[LO QUE SE PIDE] ¿Puedes reproducir sin cambios los registros desde la línea que contiene "This screenshot has width=1568, height=385." hasta la que contiene "tap(105, 20)", ambas incluidas?

[Entradas de posición de elementos]
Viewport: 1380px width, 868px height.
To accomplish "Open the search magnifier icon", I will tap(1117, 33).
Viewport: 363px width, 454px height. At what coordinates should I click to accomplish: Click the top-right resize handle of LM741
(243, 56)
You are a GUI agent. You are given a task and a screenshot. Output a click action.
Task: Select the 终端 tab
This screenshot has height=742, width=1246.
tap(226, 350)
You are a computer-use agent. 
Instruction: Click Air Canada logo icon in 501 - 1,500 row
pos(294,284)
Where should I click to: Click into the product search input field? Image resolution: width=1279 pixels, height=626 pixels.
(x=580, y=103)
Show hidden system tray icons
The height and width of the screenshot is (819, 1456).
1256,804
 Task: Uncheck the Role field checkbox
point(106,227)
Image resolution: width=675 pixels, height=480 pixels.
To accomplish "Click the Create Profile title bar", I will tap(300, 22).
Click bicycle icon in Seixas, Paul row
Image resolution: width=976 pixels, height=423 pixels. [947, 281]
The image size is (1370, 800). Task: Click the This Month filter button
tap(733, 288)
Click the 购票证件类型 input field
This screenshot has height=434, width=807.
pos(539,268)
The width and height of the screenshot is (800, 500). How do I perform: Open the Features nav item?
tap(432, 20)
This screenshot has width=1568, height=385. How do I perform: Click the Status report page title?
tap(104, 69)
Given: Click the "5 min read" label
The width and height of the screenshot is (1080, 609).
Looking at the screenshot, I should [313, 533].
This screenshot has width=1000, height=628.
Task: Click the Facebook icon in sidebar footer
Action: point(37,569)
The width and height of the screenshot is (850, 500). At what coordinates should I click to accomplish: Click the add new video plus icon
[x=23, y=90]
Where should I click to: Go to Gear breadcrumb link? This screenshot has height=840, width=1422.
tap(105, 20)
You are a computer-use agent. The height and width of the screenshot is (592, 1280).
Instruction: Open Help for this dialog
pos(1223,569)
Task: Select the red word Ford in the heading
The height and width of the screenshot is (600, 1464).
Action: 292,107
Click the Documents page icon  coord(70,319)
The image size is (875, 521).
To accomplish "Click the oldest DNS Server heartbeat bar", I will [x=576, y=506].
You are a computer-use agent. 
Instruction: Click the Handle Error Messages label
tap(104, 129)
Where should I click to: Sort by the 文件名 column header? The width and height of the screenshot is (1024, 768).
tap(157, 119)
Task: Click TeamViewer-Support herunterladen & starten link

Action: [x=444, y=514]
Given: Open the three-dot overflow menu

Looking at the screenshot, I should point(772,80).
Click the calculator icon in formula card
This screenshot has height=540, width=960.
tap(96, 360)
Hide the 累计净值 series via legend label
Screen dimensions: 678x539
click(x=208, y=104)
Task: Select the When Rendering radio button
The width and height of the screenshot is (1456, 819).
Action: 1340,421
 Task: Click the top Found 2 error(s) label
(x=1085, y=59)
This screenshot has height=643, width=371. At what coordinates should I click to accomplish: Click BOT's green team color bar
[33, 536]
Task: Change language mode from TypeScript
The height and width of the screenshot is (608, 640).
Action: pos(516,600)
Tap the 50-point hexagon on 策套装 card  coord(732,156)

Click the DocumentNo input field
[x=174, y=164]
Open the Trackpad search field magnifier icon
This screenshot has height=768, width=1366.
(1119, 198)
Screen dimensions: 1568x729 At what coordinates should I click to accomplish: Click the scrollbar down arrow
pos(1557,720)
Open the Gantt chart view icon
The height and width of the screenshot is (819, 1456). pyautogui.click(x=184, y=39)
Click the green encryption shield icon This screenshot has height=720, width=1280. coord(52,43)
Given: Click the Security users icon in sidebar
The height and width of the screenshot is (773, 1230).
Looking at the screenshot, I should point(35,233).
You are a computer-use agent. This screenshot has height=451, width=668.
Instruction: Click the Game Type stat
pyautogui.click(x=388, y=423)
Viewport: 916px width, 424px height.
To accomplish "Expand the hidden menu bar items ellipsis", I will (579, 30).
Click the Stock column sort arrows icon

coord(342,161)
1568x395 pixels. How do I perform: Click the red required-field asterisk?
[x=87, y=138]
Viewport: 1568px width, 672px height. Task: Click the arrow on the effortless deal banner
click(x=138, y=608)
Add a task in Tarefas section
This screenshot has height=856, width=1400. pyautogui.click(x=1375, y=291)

[RESULTADO DEL EJERCICIO]
This screenshot has width=1568, height=385. How do I perform: Click the Status report page title?
tap(104, 69)
Given: Click the "5 min read" label
The width and height of the screenshot is (1080, 609).
Looking at the screenshot, I should [313, 533].
This screenshot has width=1000, height=628.
Task: Click the Facebook icon in sidebar footer
Action: point(37,569)
The width and height of the screenshot is (850, 500). At what coordinates should I click to accomplish: Click the add new video plus icon
[x=23, y=90]
Where should I click to: Go to Gear breadcrumb link? This screenshot has height=840, width=1422.
tap(105, 20)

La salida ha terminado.